# Ceramic Tile Artists in Portugal



## elis_kenn (Jul 21, 2013)

Hello! Does anyone know of any tile artists in Portugal? I am very interested in acquiring some authentic azulejos for my home but do not know where to start. I am willing to travel pretty much anywhere in the county. Any insight would be appreciated!

Thanks so much!


----------



## canoeman (Mar 3, 2011)

Keep your eye open for Pottery, Ceramic shops as opposed to places that just sell wall or floor tiles, the chances are if they sell "ceramic pictures" then they also can order personalized "pictures, name plate etc" or more put you in direct contact for specific commissions 

Can't help for Lisbon I'm afraid but I'd be very surprised if there weren't ceramic artists around that didn't take commissions, as variety I'd often use the A1 the old main North-South road when driving to Lisbon, appox opposite to Leira there are numerous roadside Pottery and Ceramic shops majority of which have "Ceramic Painter" on tap to accept commissions.

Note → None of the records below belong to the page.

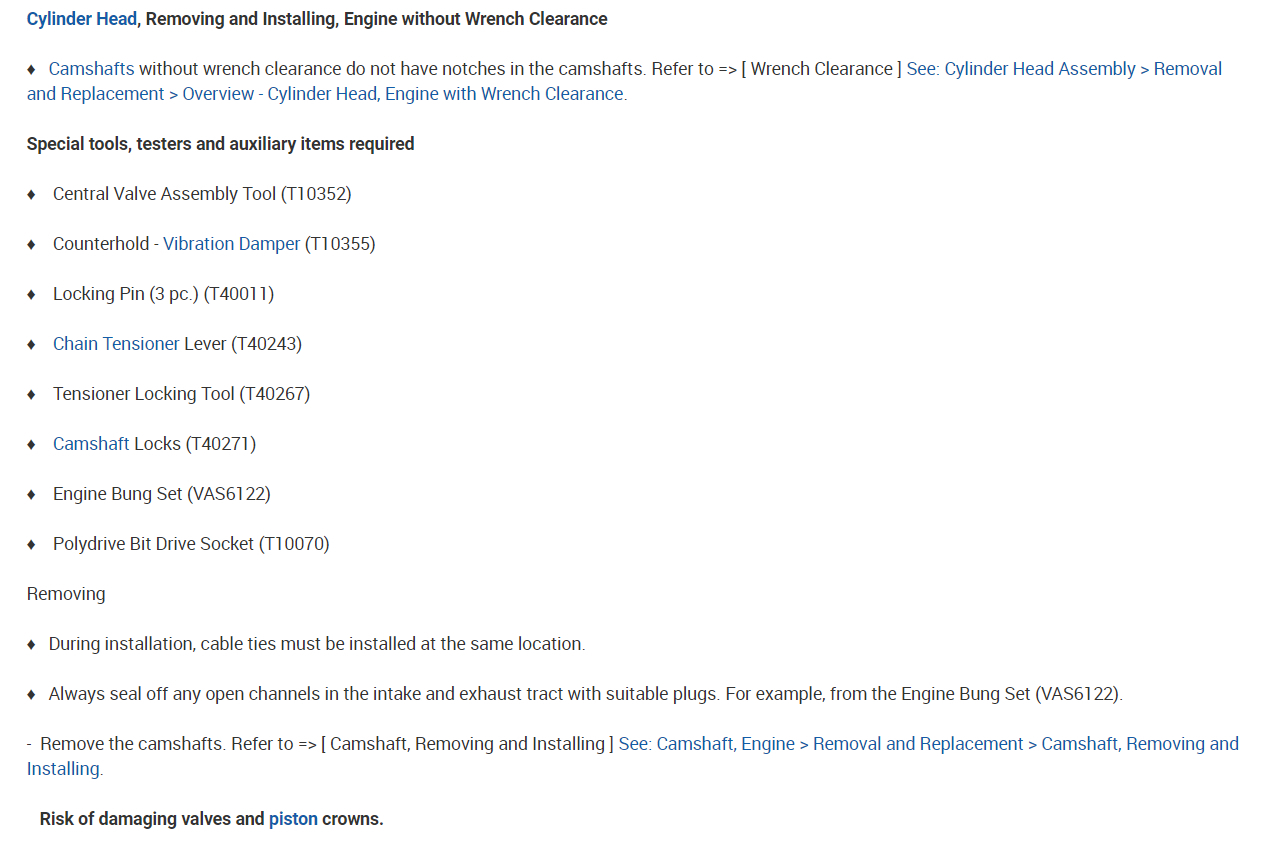
Task: Select the "Central Valve Assembly Tool (T10352)" item
Action: click(202, 194)
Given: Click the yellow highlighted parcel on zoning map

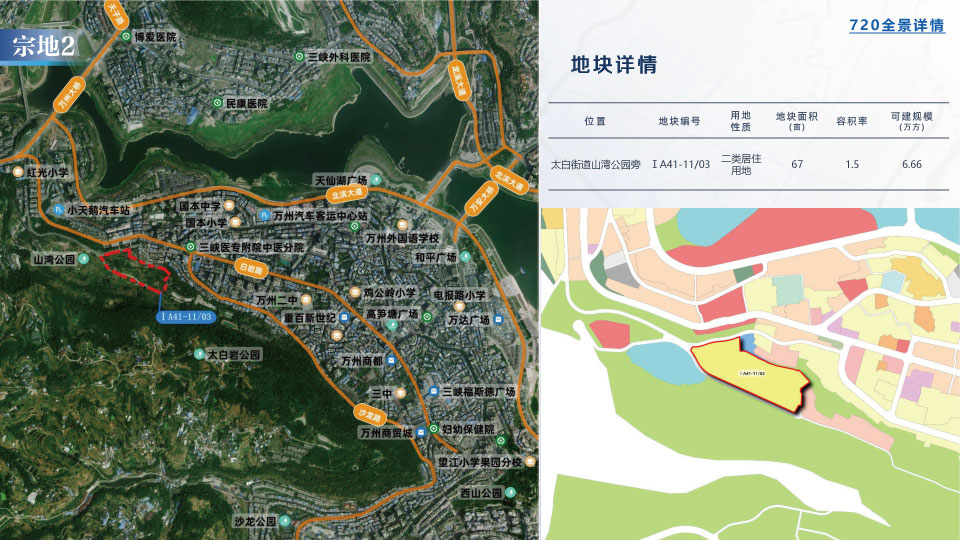Looking at the screenshot, I should (x=751, y=373).
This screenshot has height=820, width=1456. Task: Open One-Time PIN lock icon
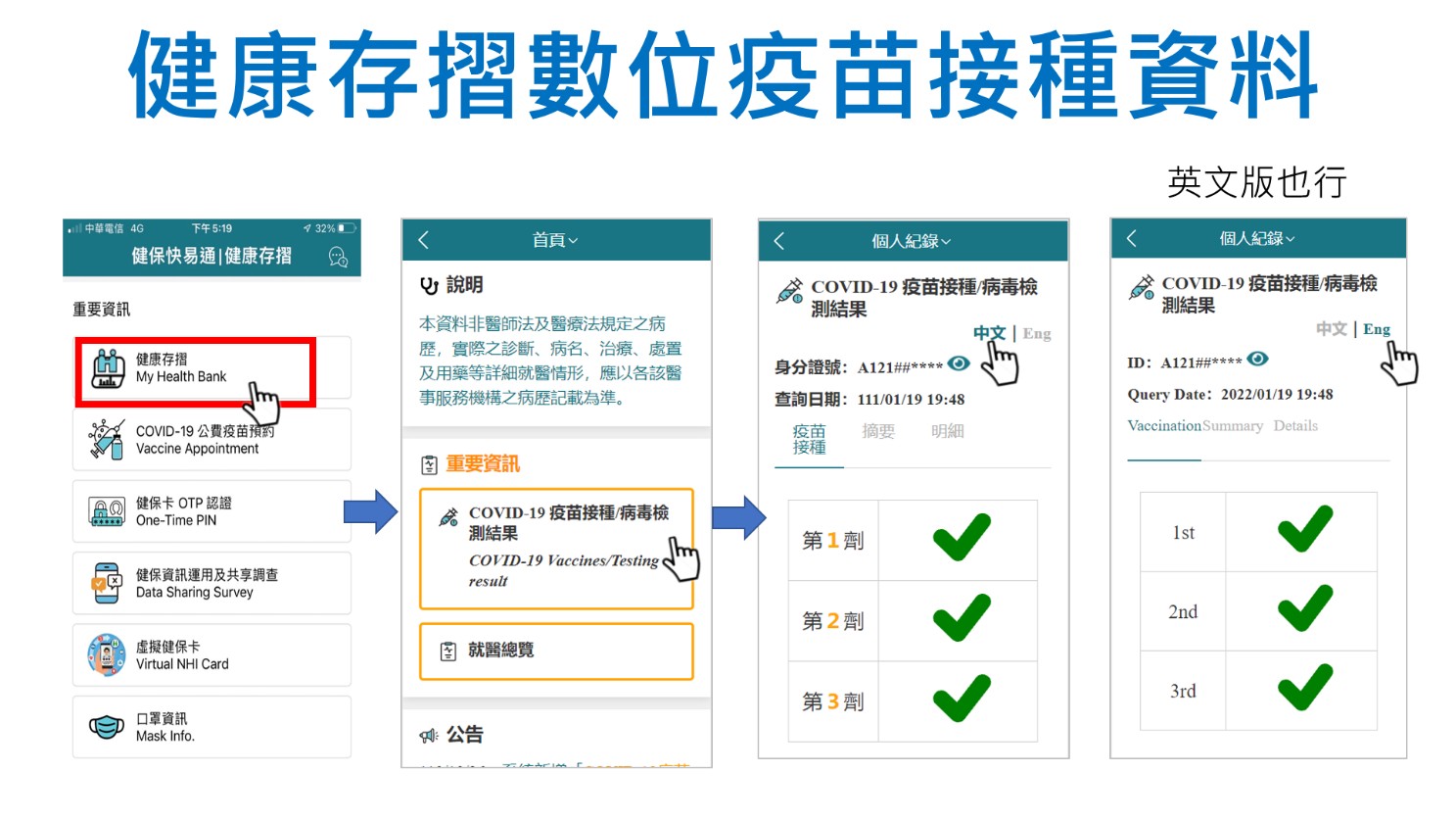pos(106,511)
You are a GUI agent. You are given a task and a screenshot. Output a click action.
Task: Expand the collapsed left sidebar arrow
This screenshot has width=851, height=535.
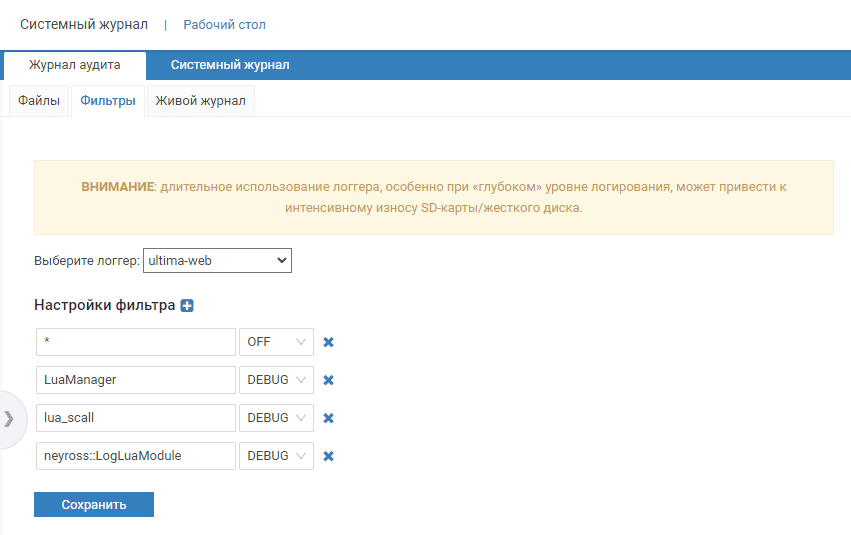(9, 418)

I've had a few commissions done by a lady who lives near Mirando do Corvo *Ana Formigal *(maybe Dennis could help as I know she's moved from the address I have) but she was a graduate of the Escola Soares dos Reis in Porto where a Professional course of Ceramic Decorating is taught so maybe another avenue to explore to find an artist

Good hunting


----------



## anapedrosa (Mar 21, 2011)

There are so many styles, have your thought of which styles appeal to you.
As a reference, the wiki page there are lists of well known artists Azulejo ? Wikipédia, a enciclopédia livre (google translate page helps here)

As an option - I have found that there are schools set up in the name of famous artists, and around the schools showrooms where I can locate the work of local artists.


----------